Receiving his party’s nomination in 2008, Mr Obama said future generations might remember the occasion as “the moment when the rise of the oceans began to slow and our planet began to heal”. His high-flown rhetoric raised expectations to messianic levels. Dashed hopes led many voters to look for someone who sounded as little like a politician as possible. In 2016 that meant a political novice who eschewed focus-grouped formulations in favour of provocative, often vulgar tirades. Not only did voters not mind; Mr Trump’s outrageous style was hugely effective. His vernacular delivery implied that he was a real boss, not a backslapping hack, with unique skills to get things done. But in office his coarseness turned some voters off, even as it thrilled others.

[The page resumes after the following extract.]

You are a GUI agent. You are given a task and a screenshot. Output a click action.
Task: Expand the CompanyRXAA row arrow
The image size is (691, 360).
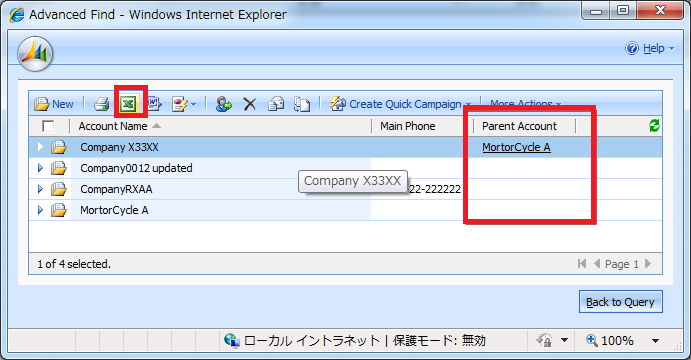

All that makes this an ideal time for Average Joe, for whom being able to talk fluidly at all was a hard-won achievement. Mr Biden grew up with a severe stutter, which he overcame as a young man. In one of the most touching scenes of his campaign, he told a boy who stutters, “Don’t let it define you. You are smart as hell.” Mr Biden took the boy’s number and called him with some tips that had helped him; later the boy spoke to the Democratic National Convention.
Even careful presidents make gaffes under constant scrutiny. In office, Mr Biden will no doubt give comics plenty of material to sharpen their impersonations. But if he gets tongue-tied or says the wrong thing every now and then, well, so do most people. After 12 years of extraordinary political speech, Americans may be ready for a president who sounds like them.